Charles is also calling on those who can afford to do so to pledge a portion of ticket refunds for cancelled events to an Australian Music Industry COVID-19 Relief Fund gofundme page he and his wife Natasha have set up in partnership with the charity Support Act, which delivers crisis relief services to artists, crew and other workers in the sector.

“The reality is not everyone’s in a position to help, there are lots of people around Australia and around the world who are hurting now and will be hurting sometime in the future due to this whole global pandemic, but not everyone’s hurting at the same level and so really, as a society, the best thing we can do is band together and for those that are able to give something to do so.”

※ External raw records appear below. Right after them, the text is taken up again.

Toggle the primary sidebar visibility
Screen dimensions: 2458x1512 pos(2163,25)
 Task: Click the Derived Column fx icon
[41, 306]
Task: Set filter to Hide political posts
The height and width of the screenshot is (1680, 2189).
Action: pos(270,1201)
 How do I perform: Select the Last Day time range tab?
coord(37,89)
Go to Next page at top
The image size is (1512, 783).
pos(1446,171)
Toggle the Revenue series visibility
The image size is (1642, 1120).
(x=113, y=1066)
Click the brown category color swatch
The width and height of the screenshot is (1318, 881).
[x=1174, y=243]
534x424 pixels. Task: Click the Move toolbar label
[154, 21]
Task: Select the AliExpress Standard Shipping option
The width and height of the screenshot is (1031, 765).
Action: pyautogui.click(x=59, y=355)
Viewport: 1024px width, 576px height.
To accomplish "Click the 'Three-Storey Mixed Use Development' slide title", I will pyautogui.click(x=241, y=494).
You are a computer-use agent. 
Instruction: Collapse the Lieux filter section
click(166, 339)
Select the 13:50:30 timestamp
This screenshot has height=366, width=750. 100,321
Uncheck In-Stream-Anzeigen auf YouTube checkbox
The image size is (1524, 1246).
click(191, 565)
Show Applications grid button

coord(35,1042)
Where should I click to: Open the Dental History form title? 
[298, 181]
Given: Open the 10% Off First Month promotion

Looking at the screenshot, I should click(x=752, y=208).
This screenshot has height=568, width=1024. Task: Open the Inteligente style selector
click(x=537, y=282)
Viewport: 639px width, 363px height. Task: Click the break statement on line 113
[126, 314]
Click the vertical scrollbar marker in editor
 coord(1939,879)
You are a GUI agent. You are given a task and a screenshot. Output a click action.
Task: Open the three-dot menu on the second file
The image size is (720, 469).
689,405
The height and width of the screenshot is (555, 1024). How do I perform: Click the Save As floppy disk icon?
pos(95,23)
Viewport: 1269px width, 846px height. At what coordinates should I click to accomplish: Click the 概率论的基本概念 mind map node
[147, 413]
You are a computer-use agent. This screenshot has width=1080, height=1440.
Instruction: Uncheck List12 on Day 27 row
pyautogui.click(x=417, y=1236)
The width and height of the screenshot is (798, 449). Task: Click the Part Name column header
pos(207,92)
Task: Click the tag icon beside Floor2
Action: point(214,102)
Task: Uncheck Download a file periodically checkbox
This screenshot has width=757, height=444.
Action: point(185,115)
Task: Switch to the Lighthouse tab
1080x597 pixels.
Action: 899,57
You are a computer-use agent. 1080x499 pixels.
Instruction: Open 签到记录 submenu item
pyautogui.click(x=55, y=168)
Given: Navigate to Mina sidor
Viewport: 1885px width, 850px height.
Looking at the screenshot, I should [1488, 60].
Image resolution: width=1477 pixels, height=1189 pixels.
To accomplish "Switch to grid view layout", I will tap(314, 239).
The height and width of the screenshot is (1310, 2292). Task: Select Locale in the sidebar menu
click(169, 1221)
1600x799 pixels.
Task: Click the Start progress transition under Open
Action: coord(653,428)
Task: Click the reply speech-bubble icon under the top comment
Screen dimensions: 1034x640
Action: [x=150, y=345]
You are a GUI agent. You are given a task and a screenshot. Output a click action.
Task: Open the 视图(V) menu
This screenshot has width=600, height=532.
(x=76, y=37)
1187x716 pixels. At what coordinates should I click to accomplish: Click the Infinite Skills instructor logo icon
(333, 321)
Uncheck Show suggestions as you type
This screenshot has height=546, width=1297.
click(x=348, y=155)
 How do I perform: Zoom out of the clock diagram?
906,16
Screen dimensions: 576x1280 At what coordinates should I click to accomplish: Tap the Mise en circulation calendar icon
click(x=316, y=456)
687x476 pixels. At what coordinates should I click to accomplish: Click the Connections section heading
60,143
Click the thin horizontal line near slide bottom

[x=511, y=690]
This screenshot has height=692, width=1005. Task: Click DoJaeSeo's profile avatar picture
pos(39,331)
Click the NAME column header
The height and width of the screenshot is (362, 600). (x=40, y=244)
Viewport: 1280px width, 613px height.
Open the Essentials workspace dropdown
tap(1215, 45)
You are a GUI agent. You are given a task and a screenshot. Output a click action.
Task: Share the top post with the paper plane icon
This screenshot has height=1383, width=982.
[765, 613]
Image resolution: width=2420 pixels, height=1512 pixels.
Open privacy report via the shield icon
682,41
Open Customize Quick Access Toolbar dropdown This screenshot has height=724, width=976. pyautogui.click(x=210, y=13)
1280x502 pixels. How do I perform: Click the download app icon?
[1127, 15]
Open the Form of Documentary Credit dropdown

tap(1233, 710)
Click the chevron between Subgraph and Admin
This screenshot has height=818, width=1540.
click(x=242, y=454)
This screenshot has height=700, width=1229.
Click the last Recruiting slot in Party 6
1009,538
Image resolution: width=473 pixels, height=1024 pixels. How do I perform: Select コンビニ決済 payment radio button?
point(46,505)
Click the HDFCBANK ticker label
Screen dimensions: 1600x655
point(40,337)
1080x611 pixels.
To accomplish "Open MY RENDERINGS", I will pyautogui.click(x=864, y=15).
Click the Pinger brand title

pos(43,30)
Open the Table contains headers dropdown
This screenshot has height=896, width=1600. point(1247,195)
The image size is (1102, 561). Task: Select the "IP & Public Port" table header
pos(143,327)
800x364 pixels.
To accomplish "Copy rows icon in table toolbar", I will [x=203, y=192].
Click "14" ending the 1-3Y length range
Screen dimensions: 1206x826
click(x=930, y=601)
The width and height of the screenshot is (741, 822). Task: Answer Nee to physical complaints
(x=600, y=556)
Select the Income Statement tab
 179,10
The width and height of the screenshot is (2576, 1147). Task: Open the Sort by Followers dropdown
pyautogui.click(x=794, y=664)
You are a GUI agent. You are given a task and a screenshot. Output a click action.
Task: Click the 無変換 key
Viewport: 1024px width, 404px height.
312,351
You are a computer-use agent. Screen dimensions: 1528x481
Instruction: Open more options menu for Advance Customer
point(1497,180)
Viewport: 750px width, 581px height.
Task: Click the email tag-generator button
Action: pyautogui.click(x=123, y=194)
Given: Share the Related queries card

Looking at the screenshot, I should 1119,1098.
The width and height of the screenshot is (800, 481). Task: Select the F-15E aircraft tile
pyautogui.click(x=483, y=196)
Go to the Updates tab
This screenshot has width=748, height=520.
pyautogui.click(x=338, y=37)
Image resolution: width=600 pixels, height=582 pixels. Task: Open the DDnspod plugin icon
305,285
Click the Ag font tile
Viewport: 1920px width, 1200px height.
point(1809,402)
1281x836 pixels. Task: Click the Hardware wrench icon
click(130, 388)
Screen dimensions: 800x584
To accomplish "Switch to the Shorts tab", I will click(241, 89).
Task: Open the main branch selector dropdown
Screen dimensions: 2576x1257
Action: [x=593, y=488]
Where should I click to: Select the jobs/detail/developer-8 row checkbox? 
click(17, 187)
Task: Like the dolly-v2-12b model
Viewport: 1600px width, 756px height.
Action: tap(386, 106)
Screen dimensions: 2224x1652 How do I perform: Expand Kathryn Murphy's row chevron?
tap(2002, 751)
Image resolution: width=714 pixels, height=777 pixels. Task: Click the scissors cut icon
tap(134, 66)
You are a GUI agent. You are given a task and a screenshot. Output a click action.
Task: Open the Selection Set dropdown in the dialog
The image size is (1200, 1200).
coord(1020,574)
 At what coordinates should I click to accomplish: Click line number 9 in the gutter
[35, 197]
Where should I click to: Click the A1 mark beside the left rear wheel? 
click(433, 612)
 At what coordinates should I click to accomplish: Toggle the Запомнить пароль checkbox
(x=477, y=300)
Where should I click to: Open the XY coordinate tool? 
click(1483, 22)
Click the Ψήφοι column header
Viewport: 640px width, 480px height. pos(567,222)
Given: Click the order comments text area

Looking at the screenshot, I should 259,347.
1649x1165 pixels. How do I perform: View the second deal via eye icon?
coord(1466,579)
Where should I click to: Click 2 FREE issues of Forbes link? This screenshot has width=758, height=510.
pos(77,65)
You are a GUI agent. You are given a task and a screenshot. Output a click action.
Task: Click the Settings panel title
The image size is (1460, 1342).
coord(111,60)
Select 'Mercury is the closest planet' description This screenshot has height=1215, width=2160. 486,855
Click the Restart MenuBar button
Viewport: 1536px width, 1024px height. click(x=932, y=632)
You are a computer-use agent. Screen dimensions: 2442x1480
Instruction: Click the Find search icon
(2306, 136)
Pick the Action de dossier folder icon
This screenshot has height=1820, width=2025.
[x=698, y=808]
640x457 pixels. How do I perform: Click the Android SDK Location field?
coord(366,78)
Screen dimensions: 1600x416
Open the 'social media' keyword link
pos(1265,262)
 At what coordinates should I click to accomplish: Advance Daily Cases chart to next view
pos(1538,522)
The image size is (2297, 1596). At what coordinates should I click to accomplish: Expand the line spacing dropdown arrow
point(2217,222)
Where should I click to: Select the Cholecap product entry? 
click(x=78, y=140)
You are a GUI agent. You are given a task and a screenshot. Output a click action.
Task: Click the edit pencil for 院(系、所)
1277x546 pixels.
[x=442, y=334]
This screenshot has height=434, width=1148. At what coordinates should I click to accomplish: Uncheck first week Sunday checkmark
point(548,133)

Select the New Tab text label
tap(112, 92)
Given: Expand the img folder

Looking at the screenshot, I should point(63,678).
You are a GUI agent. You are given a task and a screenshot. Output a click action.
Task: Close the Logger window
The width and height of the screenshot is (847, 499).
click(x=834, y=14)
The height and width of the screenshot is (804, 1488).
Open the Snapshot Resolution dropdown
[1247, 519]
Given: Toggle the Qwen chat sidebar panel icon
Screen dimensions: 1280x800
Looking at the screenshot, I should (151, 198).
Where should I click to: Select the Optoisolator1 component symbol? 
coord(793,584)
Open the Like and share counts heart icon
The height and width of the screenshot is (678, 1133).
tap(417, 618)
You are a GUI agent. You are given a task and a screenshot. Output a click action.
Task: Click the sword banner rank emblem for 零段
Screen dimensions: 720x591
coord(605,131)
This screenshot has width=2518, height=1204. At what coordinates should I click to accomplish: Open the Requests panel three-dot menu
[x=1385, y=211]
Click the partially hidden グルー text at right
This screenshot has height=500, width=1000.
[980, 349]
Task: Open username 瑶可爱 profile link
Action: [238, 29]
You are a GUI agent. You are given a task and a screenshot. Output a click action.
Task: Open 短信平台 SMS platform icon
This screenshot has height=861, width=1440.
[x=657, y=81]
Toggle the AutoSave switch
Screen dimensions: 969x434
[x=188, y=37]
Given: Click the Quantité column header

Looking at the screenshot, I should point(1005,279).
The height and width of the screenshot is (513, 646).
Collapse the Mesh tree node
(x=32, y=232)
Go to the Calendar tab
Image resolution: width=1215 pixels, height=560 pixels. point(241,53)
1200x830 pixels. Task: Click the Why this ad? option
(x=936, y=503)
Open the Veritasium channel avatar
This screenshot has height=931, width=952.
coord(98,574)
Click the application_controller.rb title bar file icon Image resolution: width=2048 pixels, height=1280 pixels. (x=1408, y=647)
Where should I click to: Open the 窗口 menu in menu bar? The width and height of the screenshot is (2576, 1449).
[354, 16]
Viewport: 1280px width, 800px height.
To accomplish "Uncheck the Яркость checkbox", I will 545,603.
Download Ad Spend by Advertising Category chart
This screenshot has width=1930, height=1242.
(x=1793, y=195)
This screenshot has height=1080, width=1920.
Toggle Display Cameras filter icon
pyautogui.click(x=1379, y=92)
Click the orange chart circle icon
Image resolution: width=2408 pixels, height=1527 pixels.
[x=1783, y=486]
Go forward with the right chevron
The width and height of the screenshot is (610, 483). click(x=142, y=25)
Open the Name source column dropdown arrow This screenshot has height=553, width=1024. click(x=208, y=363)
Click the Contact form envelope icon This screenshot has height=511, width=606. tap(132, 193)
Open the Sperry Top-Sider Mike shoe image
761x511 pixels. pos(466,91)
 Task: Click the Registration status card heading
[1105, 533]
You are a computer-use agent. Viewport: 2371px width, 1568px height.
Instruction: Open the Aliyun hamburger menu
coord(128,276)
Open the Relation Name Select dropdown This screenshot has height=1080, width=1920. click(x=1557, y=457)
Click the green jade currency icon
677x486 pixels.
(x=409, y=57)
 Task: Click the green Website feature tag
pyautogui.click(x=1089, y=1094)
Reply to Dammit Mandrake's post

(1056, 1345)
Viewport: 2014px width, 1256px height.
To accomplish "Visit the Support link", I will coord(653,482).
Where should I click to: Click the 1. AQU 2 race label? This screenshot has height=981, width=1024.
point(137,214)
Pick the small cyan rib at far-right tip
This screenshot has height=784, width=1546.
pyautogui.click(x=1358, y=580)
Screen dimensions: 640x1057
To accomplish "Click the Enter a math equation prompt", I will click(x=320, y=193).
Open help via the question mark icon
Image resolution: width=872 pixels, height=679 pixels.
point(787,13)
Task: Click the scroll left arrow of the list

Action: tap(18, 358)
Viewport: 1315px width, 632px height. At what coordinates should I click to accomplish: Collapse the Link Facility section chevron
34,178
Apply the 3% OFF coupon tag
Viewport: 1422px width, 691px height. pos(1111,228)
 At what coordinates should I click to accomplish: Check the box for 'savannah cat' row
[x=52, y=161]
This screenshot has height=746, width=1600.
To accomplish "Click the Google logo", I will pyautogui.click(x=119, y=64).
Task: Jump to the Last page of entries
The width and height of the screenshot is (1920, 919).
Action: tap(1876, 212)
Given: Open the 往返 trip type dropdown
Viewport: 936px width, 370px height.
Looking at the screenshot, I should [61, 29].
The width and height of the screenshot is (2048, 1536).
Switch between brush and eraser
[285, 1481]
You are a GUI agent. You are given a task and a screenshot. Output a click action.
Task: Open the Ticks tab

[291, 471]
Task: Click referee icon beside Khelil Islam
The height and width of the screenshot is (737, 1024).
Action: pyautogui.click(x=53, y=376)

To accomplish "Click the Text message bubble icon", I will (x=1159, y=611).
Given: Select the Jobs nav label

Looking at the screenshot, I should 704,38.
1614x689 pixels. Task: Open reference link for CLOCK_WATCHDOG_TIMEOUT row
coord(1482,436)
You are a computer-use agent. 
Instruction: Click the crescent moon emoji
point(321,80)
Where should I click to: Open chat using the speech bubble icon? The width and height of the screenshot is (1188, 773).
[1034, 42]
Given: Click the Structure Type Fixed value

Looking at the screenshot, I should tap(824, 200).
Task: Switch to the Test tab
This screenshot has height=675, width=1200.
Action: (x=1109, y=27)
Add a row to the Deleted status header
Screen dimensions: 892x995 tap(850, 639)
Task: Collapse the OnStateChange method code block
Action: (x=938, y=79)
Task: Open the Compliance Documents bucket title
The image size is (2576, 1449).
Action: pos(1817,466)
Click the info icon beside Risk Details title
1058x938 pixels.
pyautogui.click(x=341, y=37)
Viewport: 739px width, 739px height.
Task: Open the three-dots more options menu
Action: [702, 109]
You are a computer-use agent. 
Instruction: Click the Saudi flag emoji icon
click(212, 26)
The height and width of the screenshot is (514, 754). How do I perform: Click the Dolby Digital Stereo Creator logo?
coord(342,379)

Charles was personally affected when last weekend’s Download Festival – which was to be headlined by My Chemical Romance and Ne Obliviscaris had been scheduled to play – was cancelled, and said he saw the immediate flow-on effects for others in the industry.

“The thing that struck me was it wasn’t just the financial effects that it had on me and my band,” he said. “I had to cancel our sound engineer, our lighting engineer and I had to cancel a merch order for $5000, which meant the merchandising company didn’t get that money, and then there was the van hire and the flights. There are a lot of people who aren’t going to get through these tough times without some help.”

Charles said he had spent a large proportion of his working life in the industry and it was vitally important that the public didn’t underestimate “the enormous value and importance of all elements of the arts on society”.

“I’ve been a professional musician for many years now and music really is my life I either work as a performer – a violinist/singer touring around the world – or I work on the business end as a tour promoter, booking agent and manager.

“From listening to a bit of music in their own home, going out to a gig on the weekend, or even just going out to a restaurant and you’d see there’s an acoustic guitarist sitting in the corner playing something with a singer, we have a great culture in Australia that really promotes live music a lot more than some other countries around the world. That’s obviously what this is all about – trying to make sure that that music industry doesn’t come back, weaker and depleted.

“It’s only by sticking together and helping each other out that we will be able to get through this because if people are left to their own devices, unfortunately, some people are going to get left behind through this crisis and if we stick up for them and help them out financially then more people will get through the other than the other end than not.”